3.1: Driver Basics#

Each corpus should contain a Python script named driver.py. This driver serves two important functions. First it specifies how the corpus should be indexed. An index is one or more values that, taken together, uniquely identify each document in the corpus. An index can be as simple as an id number, or it can be more descriptive. For example, in the Code of Federal Regulations (CFR), each document, representing a single subdivision called a part, is represented by three pieces of metadata: the year in which the part was printed, the title to which the part belongs, and the part number. These three numbers will always be a unique representation for a specific document.
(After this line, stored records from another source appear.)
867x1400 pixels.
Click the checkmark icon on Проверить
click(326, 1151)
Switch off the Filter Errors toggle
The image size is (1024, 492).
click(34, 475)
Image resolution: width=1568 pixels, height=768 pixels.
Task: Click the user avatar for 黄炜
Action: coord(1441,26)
Opening up the example driver in the downloaded corpus with Visual Studio Code or another text editor will display a few lines of code.

Let’s start with line 6:

directory=Path(__file__).parent.joinpath('data', 'clean')

This line directs the code to where the documents are located within the corpus folder. In the test example here, the documents will eventually be stored within the data/clean directory path. This path should be edited if the documents will be stored in a different location or if folder names are changed.

Line 7 is also important:

index_labels='filename'

This line lets the driver know what should be used as part of the index. In this case, each document name is the only item used in the index. As another example, if a set of documents were stored in folders by year, and then topic, and then filename, line 7 would look like this:

index_labels=('year', 'topic', 'filename')

Note that unlike line 6, which needs to have the actual folder names and directly reference a directory path, line 7 contains implied directory references. The above example implies that there are three more levels of folder/file structure and we are name their values in the index as year, topic, and filename. These can be replaced with bananas, apples, and blueberries if you prefer and the script would not break.